**Görevler**:
- A) Ek ödeme metninde "Birinci fıkra kapsamına giren personelden; 21/12/1967" ifadesinden başlayarak "ödeme yapılmaya başlanır." ifadesine kadar, bu son ifade de dahil olmak üzere, bölümü aynen kopyalayın.
- B) Ek ödeme metninde tarihi ve sayısıyla birlikte anılan tüm kanunları sıralayın.

**Sağlanan Metin**:

Ek ödemeye hak kazanılmasında ve bu ödemenin yapılmasında aylıklara ilişkin hükümler uygulanır. Bu maddeye göre yapılacak ek ödeme damga vergisi hariç herhangi bir vergiye tabi tutulmaz ve ilgili mevzuatı uyarınca ödenmekte olan zam, tazminat, ödenek, döner sermaye ödemesi, ikramiye, ücret ve her ne ad altında olursa olsun yapılan benzeri ödemelerin hesabında dikkate alınmaz.

Birinci fıkra kapsamına giren personelden; 4/1/1961 tarihli ve 209 sayılı Kanunun 5 inci maddesinin ikinci fıkrası, 4/11/1981 tarihli ve 2547 sayılı Kanunun 58 inci maddesinin (c) ve (f) fıkraları ve 14/4/1982 tarihli ve 2659 sayılı Kanunun 30 uncu maddesi kapsamında döner sermayeden ek ödeme yapılan personele, 27/7/1967 tarihli ve 926 sayılı Kanunun ek 17 nci maddesinin (Ç) fıkrası uyarınca sağlık hizmetleri tazminatı ödenen personele, 27/10/1999 tarihli ve 4458 sayılı Kanunun 221 inci maddesi, 16/5/2006 tarihli ve 5502 sayılı Kanunun 28 inci maddesinin sekizinci fıkrası ve 663 sayılı Kanun Hükmünde Kararnamenin 28 inci maddesinin dördüncü fıkrası uyarınca ödeme yapılan personele, sözkonusu mevzuat hükümlerine göre ödeme yapılmaya devam olunur ve bunlara bu maddeye göre ayrıca ek ödeme yapılmaz. Bu fıkra kapsamında yer alan idarelerin döner sermaye saymanlık hizmetlerini yürüten personele sözkonusu mevzuat uyarınca döner sermaye gelirlerinden herhangi bir ödeme yapılmaz.

Birinci fıkra kapsamına giren personelden; 21/12/1967 tarihli ve 969 sayılı Kanunun 3 üncü maddesinin son fıkrasında öngörülen ödemelerden yararlananlara, birinci fıkraya göre ödeme yapılmaz. Ancak üretimi teşvik primi ödenen personele, ödemenin yapıldığı tarih ile bir sonraki yılda yapılacağı tarih arasındaki dönemde birinci fıkra uyarınca kadro veya pozisyon unvanları için ödenmesi öngörülen ek ödemenin toplam net tutarı, anılan 3 üncü maddeye göre ödenen üretimi teşvik priminin net tutarına ulaştığı tarihten itibaren birinci fıkraya göre ödeme yapılmaya başlanır.

**Sağlanan Kayıtlar**:

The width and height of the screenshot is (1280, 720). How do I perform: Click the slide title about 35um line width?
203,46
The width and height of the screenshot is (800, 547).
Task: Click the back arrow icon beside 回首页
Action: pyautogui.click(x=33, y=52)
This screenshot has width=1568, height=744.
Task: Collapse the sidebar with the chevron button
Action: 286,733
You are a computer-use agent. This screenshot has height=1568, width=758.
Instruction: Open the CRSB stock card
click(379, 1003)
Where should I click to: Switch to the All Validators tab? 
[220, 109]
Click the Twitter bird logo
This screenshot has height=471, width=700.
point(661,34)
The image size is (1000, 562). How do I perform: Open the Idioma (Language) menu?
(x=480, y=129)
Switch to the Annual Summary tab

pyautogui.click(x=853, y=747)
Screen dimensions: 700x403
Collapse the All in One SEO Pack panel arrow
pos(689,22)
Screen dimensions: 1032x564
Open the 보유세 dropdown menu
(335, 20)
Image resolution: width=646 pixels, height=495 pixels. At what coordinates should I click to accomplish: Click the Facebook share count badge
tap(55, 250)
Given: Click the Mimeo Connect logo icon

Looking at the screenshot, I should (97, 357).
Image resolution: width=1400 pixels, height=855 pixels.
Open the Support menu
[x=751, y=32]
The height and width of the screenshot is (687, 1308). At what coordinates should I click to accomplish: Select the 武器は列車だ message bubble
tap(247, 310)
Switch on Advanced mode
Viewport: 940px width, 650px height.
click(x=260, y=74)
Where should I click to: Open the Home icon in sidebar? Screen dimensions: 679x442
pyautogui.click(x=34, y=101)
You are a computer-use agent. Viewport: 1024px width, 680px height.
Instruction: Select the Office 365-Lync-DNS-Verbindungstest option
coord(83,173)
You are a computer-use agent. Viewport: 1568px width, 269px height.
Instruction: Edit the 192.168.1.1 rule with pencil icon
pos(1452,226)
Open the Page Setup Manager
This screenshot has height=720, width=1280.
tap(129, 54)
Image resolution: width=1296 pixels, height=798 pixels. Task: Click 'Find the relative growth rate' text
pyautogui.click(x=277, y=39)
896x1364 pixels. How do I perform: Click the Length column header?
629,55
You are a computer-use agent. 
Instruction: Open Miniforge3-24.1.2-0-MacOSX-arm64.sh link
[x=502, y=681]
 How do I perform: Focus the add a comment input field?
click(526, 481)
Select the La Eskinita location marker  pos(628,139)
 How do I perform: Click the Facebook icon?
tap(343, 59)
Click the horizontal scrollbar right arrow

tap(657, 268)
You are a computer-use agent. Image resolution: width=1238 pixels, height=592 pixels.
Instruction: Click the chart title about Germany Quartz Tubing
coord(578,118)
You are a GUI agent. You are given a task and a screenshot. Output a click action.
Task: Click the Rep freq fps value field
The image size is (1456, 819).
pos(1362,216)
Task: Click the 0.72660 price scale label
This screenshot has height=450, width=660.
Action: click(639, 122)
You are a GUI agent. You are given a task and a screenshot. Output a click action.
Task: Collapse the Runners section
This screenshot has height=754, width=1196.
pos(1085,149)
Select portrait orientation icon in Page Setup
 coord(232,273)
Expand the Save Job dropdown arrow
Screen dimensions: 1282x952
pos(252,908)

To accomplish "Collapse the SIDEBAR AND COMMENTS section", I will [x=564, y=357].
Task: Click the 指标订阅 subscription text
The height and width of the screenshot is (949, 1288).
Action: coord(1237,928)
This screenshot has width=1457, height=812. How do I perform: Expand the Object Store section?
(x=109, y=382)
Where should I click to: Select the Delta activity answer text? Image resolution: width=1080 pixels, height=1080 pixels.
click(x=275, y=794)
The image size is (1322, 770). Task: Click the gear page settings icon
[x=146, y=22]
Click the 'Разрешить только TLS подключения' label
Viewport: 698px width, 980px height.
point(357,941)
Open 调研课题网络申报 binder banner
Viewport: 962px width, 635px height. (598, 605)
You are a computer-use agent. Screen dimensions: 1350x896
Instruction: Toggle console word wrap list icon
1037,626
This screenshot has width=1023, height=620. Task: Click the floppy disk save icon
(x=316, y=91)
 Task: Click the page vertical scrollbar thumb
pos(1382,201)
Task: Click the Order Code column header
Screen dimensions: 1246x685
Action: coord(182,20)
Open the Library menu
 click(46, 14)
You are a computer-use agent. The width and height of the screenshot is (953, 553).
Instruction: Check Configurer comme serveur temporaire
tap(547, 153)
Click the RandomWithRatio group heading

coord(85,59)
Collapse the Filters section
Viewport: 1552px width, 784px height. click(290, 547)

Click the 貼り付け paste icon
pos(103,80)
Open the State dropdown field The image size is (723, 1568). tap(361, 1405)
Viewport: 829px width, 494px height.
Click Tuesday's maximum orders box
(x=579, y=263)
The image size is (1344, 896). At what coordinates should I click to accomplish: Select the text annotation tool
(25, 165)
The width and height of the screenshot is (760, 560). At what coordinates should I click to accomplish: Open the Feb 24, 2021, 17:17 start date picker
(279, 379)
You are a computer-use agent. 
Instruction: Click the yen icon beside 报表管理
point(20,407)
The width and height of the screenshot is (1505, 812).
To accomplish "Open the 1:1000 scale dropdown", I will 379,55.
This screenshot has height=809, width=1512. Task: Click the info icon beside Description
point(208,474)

**Verilen Yanıtlar**:
- A)
Birinci fıkra kapsamına giren personelden; 21/12/1967 tarihli ve 969 sayılı Kanunun 3 üncü maddesinin son fıkrasında öngörülen ödemelerden yararlananlara, birinci fıkraya göre ödeme yapılmaz. Ancak üretimi teşvik primi ödenen personele, ödemenin yapıldığı tarih ile bir sonraki yılda yapılacağı tarih arasındaki dönemde birinci fıkra uyarınca kadro veya pozisyon unvanları için ödenmesi öngörülen ek ödemenin toplam net tutarı, anılan 3 üncü maddeye göre ödenen üretimi teşvik priminin net tutarına ulaştığı tarihten itibaren birinci fıkraya göre ödeme yapılmaya başlanır.

- B)
- 4/1/1961 tarihli ve 209 sayılı Kanun
- 4/11/1981 tarihli ve 2547 sayılı Kanun
- 14/4/1982 tarihli ve 2659 sayılı Kanun
- 27/7/1967 tarihli ve 926 sayılı Kanun
- 27/10/1999 tarihli ve 4458 sayılı Kanun
- 16/5/2006 tarihli ve 5502 sayılı Kanun
- 21/12/1967 tarihli ve 969 sayılı Kanun